How Can You Be Sure To Make A Mobile Friendly Website?
As you know mobile-friendliness has been a ranking factor since April, 2015. If your website is not responsive, then wake up. Google increases the effectiveness of its 'mobile friendly' ranking signal.
Google's Webmaster Trends Analyst John Mueller confirmed that the latest wave of changes to Google's mobile-friendly ranking signal has now finished rolling out.
Ever since the initial 'Mobilegeddon' update which was debuted on 21st April 2015, mobile friendliness has been a significant ranking in Google search results. Google said that Google said it wanted users to "find it easier to get relevant, high quality search results that are optimised for their mobile devices".
Google has strengthened its mobile - friendly ranking signals by making a 'mobile friendly' label to distinguish websites that are adapted for mobile, making changes to the mobile search results page including user-friendly URLs and expanded sitelinks, and launching Accelerated Mobile Pages to provide an ultra-fast mobile experience. Google makes it all more important to the webmasters to have a site which meets the Google's standards.
How can you be so sure that your site is comes up to score?
Here is a handy checklist of things that you should do and don't.
Avoid the Use of Flash
Most of the mobile browsers can't render the flash content, so it would be great to don't use the Flash. Google's mobile usability report sassily recommends that you use the 'modern web technologies' to display your page content, animations and navigation instead.
Set Your Viewport Properly
A viewport is a type of Meta tag that gives instruction to the browser on adjusting the page dimensions and scaling to different device width. This should appear in the head of your webpage.
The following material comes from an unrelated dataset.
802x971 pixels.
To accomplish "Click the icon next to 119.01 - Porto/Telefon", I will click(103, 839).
If there is not a viewport tag, then the mobile browser will render to as your desktop screen width by default. Google has a tutorial to guide you to set a viewport for your page and make sure its accessibility.
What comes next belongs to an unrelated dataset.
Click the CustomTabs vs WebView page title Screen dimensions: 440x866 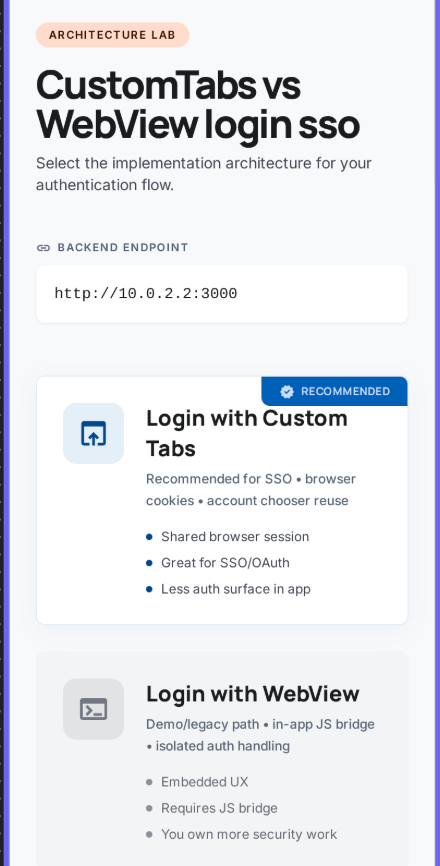(198, 105)
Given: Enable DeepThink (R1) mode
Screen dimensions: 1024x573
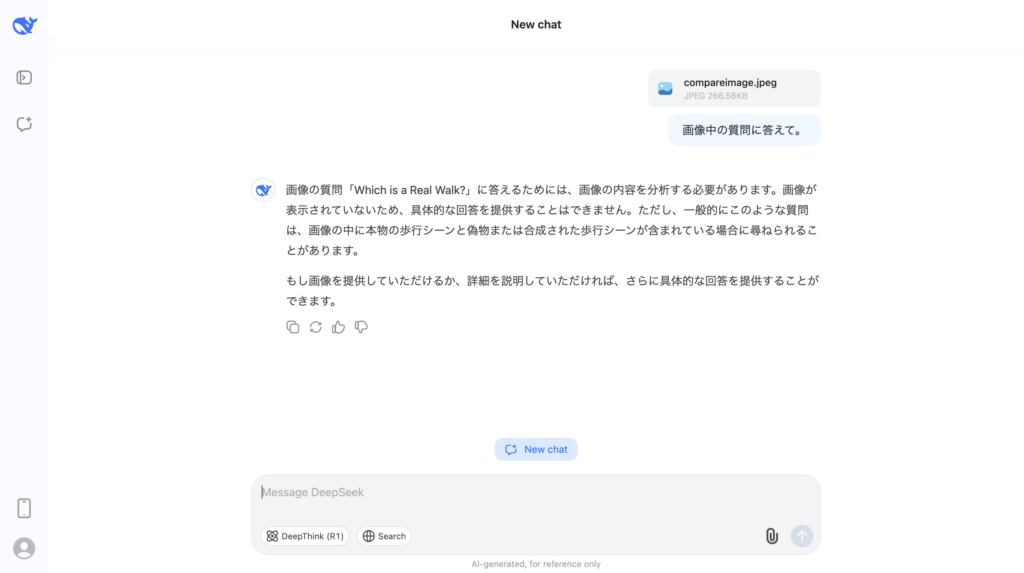Looking at the screenshot, I should coord(305,536).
What not to do - Set your viewport to a fixed width. Some developers define the viewport to a fixed pixel to suit the common mobile screen sizes, but this still doesn't suit every kind of device, and, so Google doesn't judge it to be a mobile - friendly.
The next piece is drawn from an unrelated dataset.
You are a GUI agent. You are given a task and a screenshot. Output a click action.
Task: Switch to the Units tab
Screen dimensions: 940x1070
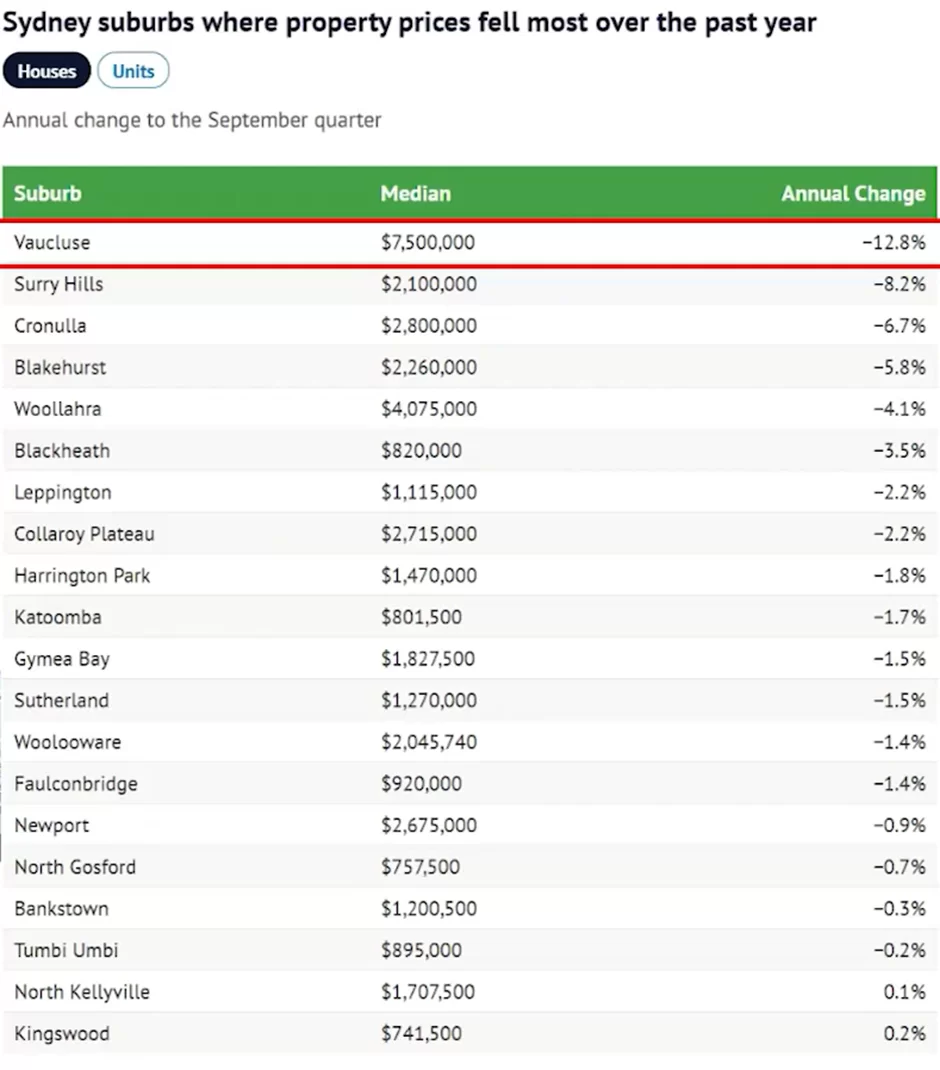[133, 71]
Google tutorial help your page to match the visitor's device by using the viewport value width=device-width.
To take the advantage of full screen, whether your device is portrait or landscape, use the attribute initial-scale=1, to see the page on full screen.
Finally, make sure that your content is sized to the viewport. If you set absolute CSS widths for page elements like images and videos, this can cause a problem for devices that are narrower than the width you've specified. You can get around this by using relative width values, such as width: 100%, in your CSS.
Use Large Font
If you have configured your viewport properly, font sizes will be scaled according to the user's device, but at the top of that Google has also some additional recommendations for font.
It recommends using the base font size of 16 pixels, with any other font sizes (such as small and large) defined relative to that baseline. The vertical space between the lines should be 1.2em.
You should also try to avoid various fonts and font sizes, which leads to messy and complicated page layouts.
Placing Links and Buttons with Appropriate Space
Links and buttons, also called "tap targets" by Google, are harder to press on a mobile device than desktop browser, because the fingers are wider and generally less accurate than a mouse cursor.
The average adult finger pad is about 10mm wide, so Google recommends a minimum tap target size of about 7 mm, or 48 pixels wide - at least for the most important tap target, like frequently used buttons, navigational links, search bars, and form fields.
Less frequently targets can be smaller, but should still keep the enough space so that a user can press one accidentally won't hit another target instead. The recommended space around the small tap targets is at least 5mm.
Google can penalize any pages where the targets are too small and close together to press exactly.
Don't Use Full-Screen Pop-Ups
Instead of using a large or full - screen pop- ups and overlays which are also called "interstitials", such as a mailing list sign - up form or app promotion, that can be extra troublesome on a mobile device, Google recommends using a banner, implementing app indexing, which will allow content from within your app to appear in search results, making it a very effective method of promotion.
Need of Effective Speed
Google doesn't include slow loading speed as one of its 'must correct' mobile friendliness issues, speed is the ranking factor, and statistics show that slow loading speed can frequently cause users to discard the web pages.
So if you want to provide the best user experience and also give your mobile-friendly site the best chance of a higher ranking, consider speeding it up as much as possible.